##### SUPPLIED INFORMATION #####

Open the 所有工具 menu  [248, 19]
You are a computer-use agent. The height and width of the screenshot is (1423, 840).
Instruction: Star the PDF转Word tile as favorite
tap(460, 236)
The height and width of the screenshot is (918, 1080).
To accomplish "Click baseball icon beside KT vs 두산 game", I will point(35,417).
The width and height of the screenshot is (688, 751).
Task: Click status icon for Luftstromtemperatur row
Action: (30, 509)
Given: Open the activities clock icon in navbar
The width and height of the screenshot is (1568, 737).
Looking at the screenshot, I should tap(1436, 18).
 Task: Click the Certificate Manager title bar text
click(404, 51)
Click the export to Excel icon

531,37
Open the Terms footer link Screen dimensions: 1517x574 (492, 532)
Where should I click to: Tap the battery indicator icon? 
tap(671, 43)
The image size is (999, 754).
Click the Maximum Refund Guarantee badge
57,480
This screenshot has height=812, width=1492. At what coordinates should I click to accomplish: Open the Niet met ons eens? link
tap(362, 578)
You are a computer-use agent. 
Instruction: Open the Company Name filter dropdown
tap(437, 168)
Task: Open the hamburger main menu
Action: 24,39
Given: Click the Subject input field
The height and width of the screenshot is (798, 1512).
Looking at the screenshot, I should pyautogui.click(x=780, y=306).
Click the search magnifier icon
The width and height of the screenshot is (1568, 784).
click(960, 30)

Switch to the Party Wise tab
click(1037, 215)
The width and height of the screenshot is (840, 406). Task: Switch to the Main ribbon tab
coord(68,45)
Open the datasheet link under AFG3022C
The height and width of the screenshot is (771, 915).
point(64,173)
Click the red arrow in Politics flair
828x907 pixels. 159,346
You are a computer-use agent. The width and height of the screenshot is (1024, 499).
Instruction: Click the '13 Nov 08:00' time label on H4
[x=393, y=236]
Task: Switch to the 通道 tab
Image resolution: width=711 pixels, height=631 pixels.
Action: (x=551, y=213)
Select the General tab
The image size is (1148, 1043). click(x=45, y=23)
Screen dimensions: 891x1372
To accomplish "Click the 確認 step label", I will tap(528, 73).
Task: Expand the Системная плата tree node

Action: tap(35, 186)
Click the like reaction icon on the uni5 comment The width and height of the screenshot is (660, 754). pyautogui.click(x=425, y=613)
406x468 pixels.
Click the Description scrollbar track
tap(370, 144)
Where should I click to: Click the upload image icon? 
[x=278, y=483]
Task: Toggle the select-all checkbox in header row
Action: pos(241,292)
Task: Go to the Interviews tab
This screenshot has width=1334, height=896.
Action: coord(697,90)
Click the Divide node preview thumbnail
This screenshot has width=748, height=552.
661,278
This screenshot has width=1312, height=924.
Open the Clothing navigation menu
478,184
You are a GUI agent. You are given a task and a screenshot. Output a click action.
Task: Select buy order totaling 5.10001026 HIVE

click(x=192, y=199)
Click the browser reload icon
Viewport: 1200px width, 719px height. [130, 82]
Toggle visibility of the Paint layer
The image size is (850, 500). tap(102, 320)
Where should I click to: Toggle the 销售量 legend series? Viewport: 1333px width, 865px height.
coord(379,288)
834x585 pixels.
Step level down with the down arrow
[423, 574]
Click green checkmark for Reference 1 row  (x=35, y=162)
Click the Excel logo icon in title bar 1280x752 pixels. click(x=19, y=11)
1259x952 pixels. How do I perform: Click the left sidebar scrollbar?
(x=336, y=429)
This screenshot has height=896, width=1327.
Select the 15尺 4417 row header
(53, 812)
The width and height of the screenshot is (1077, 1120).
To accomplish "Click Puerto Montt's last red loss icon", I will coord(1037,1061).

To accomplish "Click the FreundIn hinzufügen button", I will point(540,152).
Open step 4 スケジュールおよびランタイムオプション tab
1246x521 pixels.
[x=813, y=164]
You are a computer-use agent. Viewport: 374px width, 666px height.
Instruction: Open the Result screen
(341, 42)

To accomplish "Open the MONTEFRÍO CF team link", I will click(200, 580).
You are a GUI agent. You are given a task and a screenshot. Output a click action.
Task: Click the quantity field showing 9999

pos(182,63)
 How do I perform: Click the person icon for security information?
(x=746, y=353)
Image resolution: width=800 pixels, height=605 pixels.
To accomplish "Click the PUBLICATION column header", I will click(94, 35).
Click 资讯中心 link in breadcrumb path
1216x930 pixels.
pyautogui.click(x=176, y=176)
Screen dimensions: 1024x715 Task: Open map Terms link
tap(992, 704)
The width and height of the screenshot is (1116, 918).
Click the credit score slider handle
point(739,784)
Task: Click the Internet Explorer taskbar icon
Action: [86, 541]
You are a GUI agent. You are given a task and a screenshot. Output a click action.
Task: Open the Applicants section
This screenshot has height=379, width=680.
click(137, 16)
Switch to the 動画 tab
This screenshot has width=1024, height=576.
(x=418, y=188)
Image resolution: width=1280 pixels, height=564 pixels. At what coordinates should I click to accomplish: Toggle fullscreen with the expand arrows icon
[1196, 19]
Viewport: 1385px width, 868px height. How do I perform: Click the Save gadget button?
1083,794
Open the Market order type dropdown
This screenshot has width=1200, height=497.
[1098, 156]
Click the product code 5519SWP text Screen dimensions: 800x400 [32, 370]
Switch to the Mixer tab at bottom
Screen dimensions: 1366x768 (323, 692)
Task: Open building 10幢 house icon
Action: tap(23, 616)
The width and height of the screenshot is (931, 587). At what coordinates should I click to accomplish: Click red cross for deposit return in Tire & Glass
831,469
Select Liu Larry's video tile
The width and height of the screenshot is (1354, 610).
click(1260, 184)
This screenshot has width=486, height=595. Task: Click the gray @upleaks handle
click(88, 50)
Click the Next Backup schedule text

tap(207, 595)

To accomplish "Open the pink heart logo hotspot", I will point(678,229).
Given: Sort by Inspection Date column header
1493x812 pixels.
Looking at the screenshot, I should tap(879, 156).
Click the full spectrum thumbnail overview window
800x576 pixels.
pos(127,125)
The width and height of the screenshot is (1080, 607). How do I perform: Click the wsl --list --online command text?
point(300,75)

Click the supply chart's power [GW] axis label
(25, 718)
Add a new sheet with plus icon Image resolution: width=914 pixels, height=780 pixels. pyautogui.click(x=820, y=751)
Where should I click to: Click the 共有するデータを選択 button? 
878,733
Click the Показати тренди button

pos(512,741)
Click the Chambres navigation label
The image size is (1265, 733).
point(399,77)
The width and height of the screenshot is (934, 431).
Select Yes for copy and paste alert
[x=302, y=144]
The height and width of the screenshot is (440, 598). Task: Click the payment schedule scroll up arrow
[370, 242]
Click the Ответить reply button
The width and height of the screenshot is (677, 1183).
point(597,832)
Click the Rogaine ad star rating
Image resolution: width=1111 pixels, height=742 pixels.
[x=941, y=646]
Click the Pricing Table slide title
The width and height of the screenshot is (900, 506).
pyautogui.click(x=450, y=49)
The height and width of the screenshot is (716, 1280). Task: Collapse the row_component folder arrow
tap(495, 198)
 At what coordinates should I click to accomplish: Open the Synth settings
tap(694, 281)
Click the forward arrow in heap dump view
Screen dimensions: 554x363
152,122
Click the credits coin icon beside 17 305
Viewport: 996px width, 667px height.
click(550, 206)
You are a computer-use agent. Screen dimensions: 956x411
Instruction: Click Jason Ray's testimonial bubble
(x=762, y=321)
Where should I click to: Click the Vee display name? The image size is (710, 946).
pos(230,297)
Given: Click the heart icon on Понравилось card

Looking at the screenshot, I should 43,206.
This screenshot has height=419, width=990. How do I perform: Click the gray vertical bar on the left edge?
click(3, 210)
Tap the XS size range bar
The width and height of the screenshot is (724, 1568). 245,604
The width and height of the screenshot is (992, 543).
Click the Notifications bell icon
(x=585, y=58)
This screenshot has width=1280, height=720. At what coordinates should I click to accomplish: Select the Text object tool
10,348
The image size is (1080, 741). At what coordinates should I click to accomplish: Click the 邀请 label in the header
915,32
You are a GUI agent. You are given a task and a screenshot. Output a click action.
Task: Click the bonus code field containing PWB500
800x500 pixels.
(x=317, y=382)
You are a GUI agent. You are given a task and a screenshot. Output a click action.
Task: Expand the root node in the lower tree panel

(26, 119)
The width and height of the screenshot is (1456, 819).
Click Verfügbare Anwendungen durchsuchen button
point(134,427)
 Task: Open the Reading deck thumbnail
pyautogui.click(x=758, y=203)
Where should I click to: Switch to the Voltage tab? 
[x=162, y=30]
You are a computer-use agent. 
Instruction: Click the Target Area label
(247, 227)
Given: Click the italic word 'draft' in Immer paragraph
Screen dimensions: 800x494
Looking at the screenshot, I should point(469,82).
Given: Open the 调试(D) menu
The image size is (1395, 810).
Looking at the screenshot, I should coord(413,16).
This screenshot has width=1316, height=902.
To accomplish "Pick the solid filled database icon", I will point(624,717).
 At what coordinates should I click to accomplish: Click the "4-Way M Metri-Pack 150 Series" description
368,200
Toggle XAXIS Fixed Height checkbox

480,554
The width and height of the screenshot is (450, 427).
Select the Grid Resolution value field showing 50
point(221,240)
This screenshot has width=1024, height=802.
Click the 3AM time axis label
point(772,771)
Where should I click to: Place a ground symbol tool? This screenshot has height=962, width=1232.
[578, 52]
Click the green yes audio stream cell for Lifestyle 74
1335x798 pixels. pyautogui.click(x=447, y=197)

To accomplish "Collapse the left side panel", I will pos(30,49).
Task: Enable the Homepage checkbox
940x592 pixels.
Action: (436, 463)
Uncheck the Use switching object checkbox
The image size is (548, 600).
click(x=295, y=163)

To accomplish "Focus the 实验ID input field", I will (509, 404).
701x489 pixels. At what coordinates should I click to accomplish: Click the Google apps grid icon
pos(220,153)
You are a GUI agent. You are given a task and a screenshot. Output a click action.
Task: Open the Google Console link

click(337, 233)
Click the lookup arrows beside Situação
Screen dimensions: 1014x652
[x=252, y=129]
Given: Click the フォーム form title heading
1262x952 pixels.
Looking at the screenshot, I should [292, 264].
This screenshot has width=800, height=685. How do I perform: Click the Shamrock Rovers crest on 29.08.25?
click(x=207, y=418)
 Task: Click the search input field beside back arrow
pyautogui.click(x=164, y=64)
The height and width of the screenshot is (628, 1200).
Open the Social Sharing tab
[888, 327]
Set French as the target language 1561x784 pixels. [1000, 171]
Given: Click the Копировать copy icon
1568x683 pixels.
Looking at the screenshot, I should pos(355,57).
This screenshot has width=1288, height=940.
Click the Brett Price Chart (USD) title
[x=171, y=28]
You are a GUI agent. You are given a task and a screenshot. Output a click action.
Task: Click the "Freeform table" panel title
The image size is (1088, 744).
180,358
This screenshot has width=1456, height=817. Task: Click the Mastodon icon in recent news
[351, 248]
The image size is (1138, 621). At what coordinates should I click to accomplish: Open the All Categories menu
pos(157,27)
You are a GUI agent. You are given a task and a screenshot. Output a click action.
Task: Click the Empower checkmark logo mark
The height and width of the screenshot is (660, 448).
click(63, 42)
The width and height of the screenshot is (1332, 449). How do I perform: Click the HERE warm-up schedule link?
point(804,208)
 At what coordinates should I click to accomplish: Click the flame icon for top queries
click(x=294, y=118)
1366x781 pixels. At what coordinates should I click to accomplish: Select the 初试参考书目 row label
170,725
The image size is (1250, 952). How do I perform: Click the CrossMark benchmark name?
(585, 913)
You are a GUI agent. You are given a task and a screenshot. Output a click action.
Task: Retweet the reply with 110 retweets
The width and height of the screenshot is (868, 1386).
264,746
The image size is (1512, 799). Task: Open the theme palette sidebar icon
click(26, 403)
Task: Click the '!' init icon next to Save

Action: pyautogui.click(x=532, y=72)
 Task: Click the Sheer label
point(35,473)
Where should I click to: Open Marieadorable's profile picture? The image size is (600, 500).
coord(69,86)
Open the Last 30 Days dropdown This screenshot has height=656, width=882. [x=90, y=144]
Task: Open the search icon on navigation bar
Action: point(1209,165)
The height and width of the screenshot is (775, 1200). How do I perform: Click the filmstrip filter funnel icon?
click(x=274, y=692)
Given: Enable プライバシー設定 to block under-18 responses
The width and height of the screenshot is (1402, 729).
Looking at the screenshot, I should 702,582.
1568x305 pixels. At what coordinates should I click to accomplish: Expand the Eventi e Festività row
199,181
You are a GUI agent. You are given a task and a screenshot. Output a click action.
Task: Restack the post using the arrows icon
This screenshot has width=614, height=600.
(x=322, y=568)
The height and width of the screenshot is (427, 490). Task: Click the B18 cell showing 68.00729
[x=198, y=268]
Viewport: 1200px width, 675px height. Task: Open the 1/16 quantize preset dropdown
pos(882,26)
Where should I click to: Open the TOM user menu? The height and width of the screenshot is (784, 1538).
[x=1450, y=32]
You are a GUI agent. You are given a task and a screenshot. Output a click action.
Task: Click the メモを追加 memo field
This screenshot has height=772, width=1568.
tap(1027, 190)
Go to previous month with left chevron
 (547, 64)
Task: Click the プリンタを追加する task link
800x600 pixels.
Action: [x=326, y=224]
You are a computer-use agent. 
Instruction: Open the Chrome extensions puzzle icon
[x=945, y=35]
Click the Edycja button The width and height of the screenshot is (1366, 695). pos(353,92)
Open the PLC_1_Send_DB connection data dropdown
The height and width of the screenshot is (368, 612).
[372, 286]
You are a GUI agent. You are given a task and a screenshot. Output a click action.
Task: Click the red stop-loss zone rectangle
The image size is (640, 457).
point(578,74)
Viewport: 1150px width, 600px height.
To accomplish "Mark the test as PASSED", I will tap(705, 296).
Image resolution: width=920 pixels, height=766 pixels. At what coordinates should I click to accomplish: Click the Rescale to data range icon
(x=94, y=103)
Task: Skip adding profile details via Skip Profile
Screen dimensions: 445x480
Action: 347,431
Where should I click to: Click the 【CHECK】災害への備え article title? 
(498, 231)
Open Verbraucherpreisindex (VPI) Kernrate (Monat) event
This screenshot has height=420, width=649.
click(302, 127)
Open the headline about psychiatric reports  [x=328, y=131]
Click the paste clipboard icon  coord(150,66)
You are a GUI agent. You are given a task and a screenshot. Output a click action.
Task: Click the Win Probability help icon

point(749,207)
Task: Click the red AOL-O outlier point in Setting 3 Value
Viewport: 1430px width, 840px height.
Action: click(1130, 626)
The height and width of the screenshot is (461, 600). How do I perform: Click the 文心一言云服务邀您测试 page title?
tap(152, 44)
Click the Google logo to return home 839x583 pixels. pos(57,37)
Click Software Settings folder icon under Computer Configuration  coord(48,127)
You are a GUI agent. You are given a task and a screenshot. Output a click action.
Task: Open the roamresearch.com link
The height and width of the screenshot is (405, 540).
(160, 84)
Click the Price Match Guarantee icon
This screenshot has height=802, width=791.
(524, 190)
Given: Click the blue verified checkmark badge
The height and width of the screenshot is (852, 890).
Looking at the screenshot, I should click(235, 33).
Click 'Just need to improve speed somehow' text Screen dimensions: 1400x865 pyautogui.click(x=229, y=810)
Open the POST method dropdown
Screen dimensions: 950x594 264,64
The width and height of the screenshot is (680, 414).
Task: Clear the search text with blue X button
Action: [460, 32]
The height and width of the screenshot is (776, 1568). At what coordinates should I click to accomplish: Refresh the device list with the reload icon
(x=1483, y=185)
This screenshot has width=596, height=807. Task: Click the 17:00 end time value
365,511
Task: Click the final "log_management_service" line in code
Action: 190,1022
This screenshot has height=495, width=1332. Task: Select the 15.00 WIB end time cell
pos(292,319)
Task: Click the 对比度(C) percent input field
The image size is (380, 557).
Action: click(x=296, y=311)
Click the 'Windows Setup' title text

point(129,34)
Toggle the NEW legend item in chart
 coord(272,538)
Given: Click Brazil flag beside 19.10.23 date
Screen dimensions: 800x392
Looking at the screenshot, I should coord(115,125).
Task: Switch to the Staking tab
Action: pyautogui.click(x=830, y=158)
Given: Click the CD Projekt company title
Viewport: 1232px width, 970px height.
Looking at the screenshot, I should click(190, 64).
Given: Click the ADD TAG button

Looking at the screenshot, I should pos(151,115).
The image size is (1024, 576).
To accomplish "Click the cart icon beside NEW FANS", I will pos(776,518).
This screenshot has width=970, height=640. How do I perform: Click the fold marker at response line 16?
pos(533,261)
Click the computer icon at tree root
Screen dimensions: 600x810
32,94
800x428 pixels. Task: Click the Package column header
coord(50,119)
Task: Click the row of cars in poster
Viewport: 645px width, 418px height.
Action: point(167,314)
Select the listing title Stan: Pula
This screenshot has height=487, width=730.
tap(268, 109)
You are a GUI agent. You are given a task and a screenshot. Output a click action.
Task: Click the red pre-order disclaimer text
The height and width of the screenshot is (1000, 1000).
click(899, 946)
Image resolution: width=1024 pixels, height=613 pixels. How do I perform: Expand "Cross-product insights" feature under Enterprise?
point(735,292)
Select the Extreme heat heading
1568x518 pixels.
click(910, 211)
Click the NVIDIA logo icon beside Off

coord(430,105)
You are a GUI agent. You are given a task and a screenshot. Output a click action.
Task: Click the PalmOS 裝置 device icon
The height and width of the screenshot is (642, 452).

#####

• WHAT THE TASK REQUIRES
Extract the first line above and each line after it up to and including the one with "The image size is (999, 754).", please, exactly and with nothing else.

• COMPLETED TASK
Open the 所有工具 menu  [248, 19]
You are a computer-use agent. The height and width of the screenshot is (1423, 840).
Instruction: Star the PDF转Word tile as favorite
tap(460, 236)
The height and width of the screenshot is (918, 1080).
To accomplish "Click baseball icon beside KT vs 두산 game", I will point(35,417).
The width and height of the screenshot is (688, 751).
Task: Click status icon for Luftstromtemperatur row
Action: (30, 509)
Given: Open the activities clock icon in navbar
The width and height of the screenshot is (1568, 737).
Looking at the screenshot, I should tap(1436, 18).
 Task: Click the Certificate Manager title bar text
click(404, 51)
Click the export to Excel icon

531,37
Open the Terms footer link Screen dimensions: 1517x574 (492, 532)
Where should I click to: Tap the battery indicator icon? 
tap(671, 43)
The image size is (999, 754).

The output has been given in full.